- Exercise material
┄┄┄┄┄┄┄┄┄┄

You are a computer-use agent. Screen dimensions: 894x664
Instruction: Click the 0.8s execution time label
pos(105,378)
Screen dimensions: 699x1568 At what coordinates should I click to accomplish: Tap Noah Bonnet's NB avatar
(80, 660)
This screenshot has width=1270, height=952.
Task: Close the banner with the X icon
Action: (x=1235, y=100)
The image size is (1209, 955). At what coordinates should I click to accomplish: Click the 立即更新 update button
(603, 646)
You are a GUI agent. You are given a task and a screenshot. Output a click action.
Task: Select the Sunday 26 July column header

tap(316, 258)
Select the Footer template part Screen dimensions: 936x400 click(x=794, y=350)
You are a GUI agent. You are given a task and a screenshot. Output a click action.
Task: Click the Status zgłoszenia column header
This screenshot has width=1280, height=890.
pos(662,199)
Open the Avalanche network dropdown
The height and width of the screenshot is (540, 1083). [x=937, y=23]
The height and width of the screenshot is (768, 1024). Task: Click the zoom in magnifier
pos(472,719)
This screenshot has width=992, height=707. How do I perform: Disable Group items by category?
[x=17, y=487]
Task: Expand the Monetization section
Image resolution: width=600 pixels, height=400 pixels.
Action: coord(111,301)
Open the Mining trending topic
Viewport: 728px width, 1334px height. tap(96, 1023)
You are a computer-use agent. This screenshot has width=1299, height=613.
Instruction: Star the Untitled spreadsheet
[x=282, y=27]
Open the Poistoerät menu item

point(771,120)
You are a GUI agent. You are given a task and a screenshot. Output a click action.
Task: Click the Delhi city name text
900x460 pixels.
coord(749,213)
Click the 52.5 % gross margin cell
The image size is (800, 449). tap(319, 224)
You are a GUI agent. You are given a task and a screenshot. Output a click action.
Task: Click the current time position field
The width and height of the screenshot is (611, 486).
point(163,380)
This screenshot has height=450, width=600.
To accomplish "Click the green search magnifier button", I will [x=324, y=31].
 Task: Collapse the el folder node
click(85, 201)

┄┄┄┄┄┄┄┄┄┄

- What you should do
Output each entry once again, exactly as shown above.

- Reply to the task
You are a computer-use agent. Screen dimensions: 894x664
Instruction: Click the 0.8s execution time label
pos(105,378)
Screen dimensions: 699x1568 At what coordinates should I click to accomplish: Tap Noah Bonnet's NB avatar
(80, 660)
This screenshot has width=1270, height=952.
Task: Close the banner with the X icon
Action: (x=1235, y=100)
The image size is (1209, 955). At what coordinates should I click to accomplish: Click the 立即更新 update button
(603, 646)
You are a GUI agent. You are given a task and a screenshot. Output a click action.
Task: Select the Sunday 26 July column header

tap(316, 258)
Select the Footer template part Screen dimensions: 936x400 click(x=794, y=350)
You are a GUI agent. You are given a task and a screenshot. Output a click action.
Task: Click the Status zgłoszenia column header
This screenshot has width=1280, height=890.
pos(662,199)
Open the Avalanche network dropdown
The height and width of the screenshot is (540, 1083). [x=937, y=23]
The height and width of the screenshot is (768, 1024). Task: Click the zoom in magnifier
pos(472,719)
This screenshot has width=992, height=707. How do I perform: Disable Group items by category?
[x=17, y=487]
Task: Expand the Monetization section
Image resolution: width=600 pixels, height=400 pixels.
Action: coord(111,301)
Open the Mining trending topic
Viewport: 728px width, 1334px height. tap(96, 1023)
You are a computer-use agent. This screenshot has width=1299, height=613.
Instruction: Star the Untitled spreadsheet
[x=282, y=27]
Open the Poistoerät menu item

point(771,120)
You are a GUI agent. You are given a task and a screenshot. Output a click action.
Task: Click the Delhi city name text
900x460 pixels.
coord(749,213)
Click the 52.5 % gross margin cell
The image size is (800, 449). tap(319, 224)
You are a GUI agent. You are given a task and a screenshot. Output a click action.
Task: Click the current time position field
The width and height of the screenshot is (611, 486).
point(163,380)
This screenshot has height=450, width=600.
To accomplish "Click the green search magnifier button", I will [x=324, y=31].
 Task: Collapse the el folder node
click(85, 201)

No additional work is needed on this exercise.